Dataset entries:
%%

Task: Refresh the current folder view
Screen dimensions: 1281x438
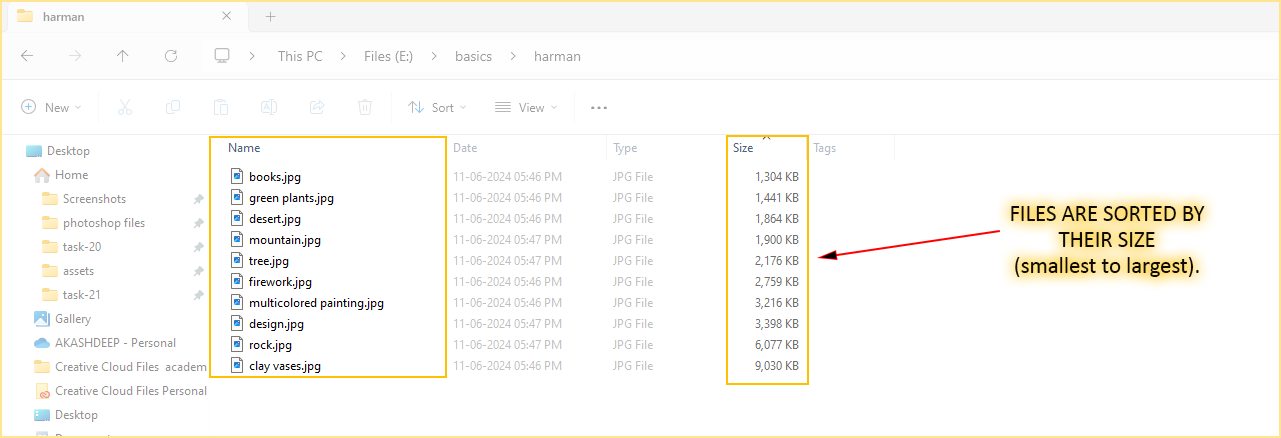Action: (171, 56)
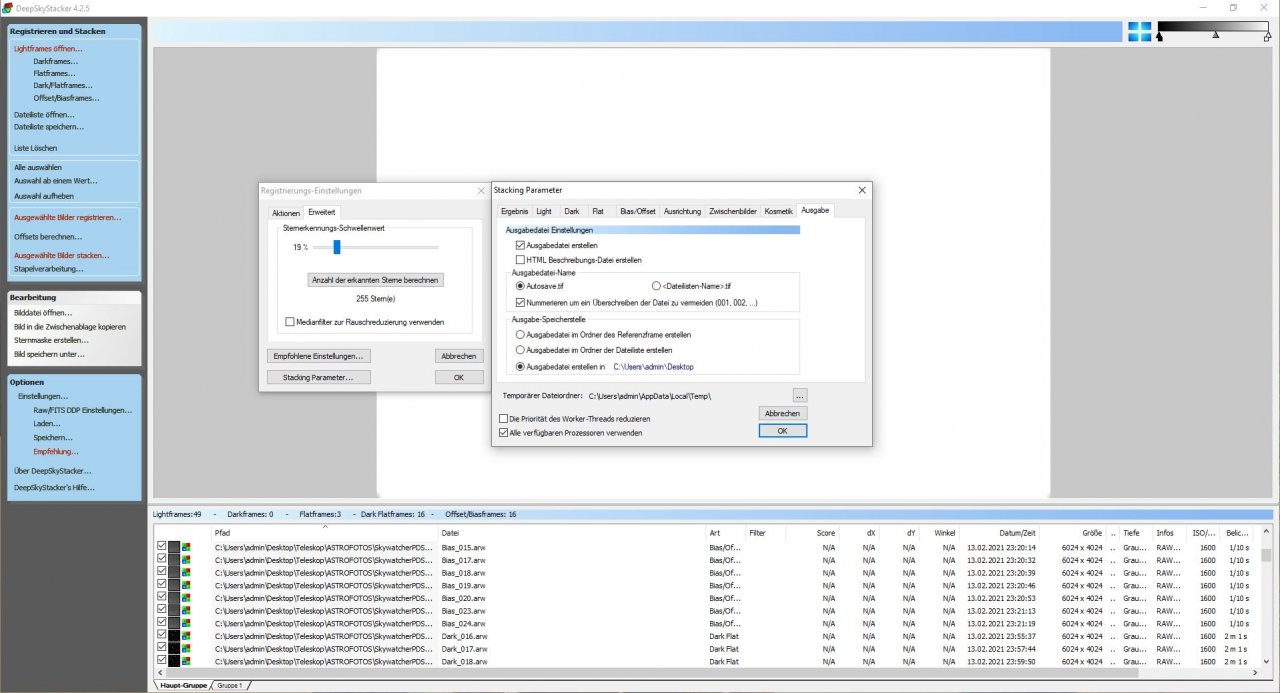Screen dimensions: 1280x693
Task: Click the file list scrollbar down arrow
Action: [1266, 663]
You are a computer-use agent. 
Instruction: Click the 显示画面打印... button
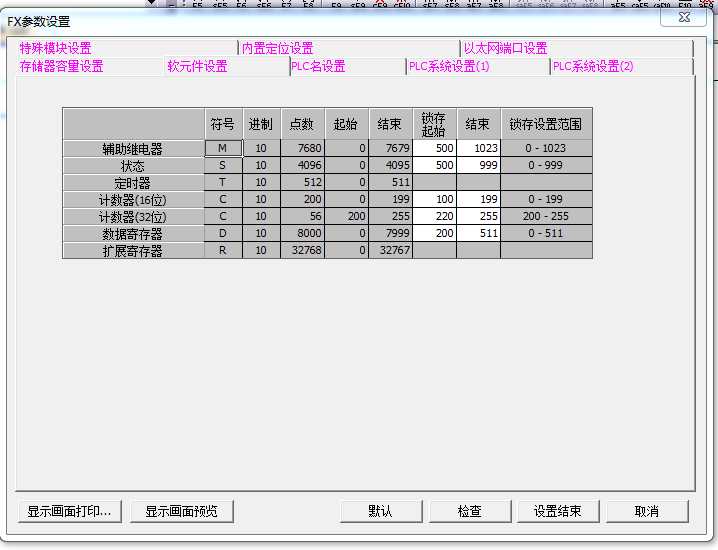tap(69, 511)
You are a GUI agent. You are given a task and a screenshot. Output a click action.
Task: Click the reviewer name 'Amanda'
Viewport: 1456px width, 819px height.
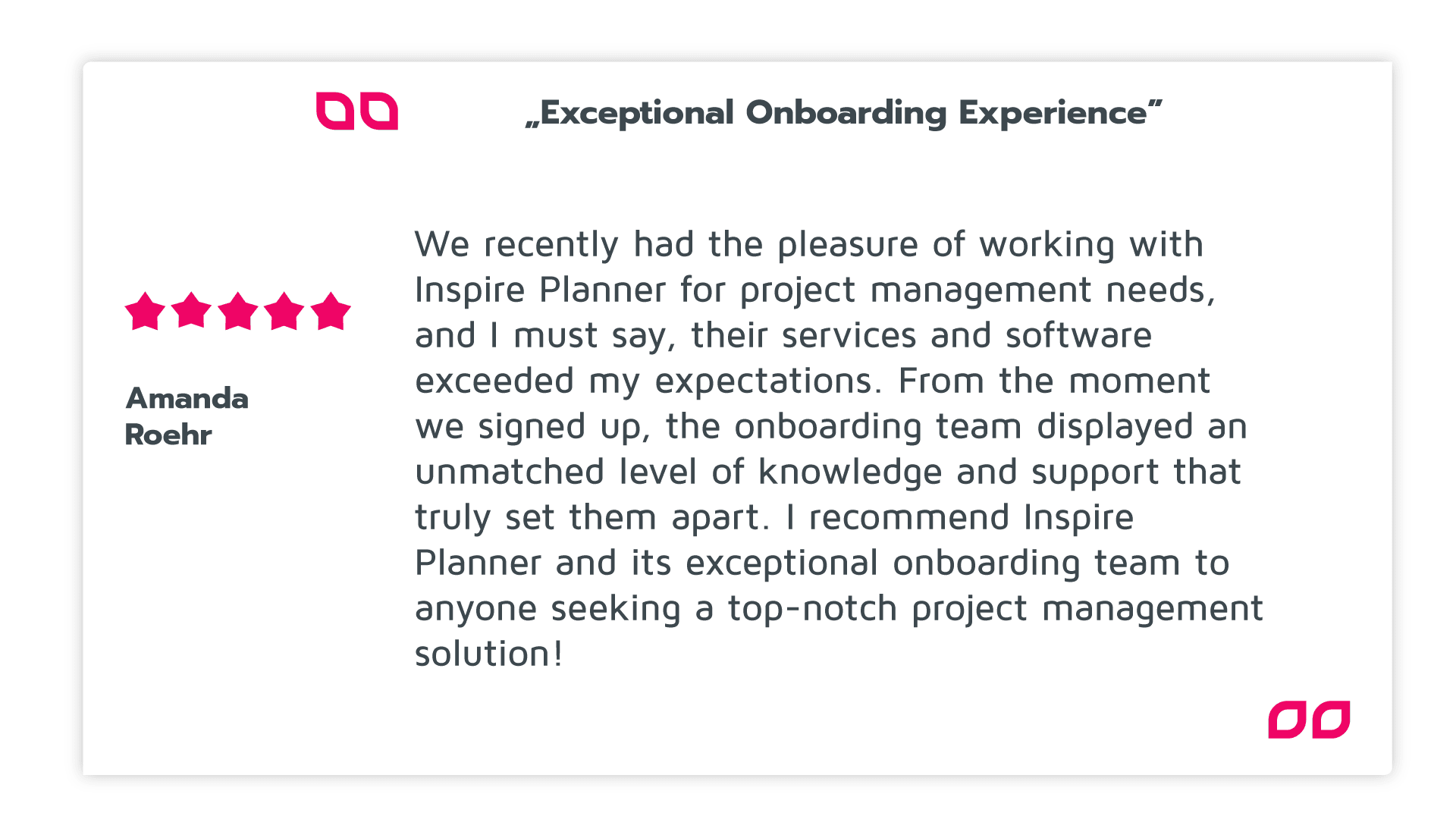(x=187, y=398)
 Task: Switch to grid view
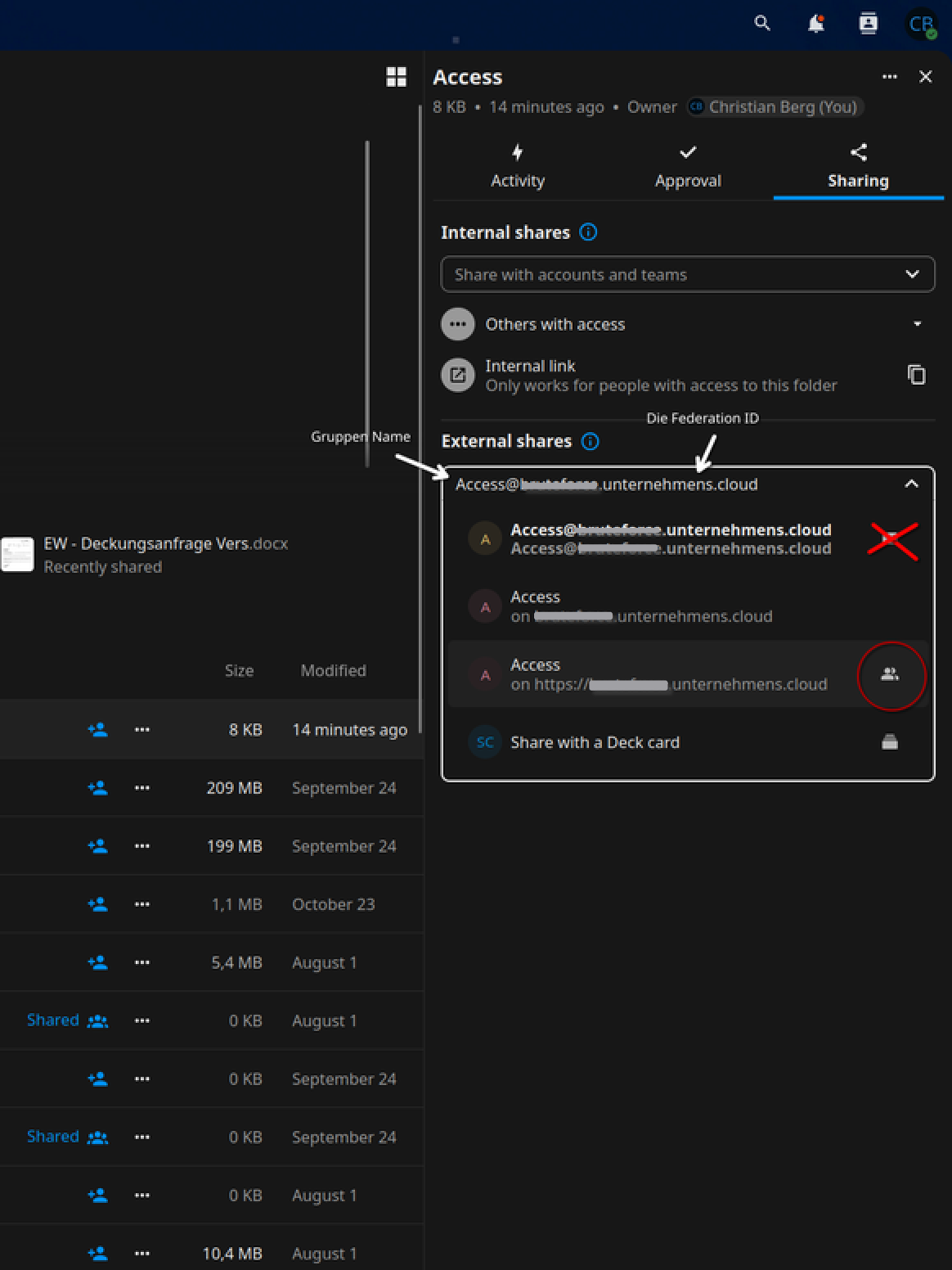point(397,77)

%%

EXERCISE:
Once the pictures are removed, write out all of the entries above exactly.

SOLUTION FOR THIS EXERCISE:
Task: Refresh the current folder view
Screen dimensions: 1281x438
Action: (171, 56)
Screen dimensions: 1280x693
Task: Click the file list scrollbar down arrow
Action: [1266, 663]
You are a computer-use agent. 
Instruction: Click the 显示画面打印... button
tap(69, 511)
You are a GUI agent. You are given a task and a screenshot. Output a click action.
Task: Click the reviewer name 'Amanda'
Viewport: 1456px width, 819px height.
(x=187, y=398)
 Task: Switch to grid view
point(397,77)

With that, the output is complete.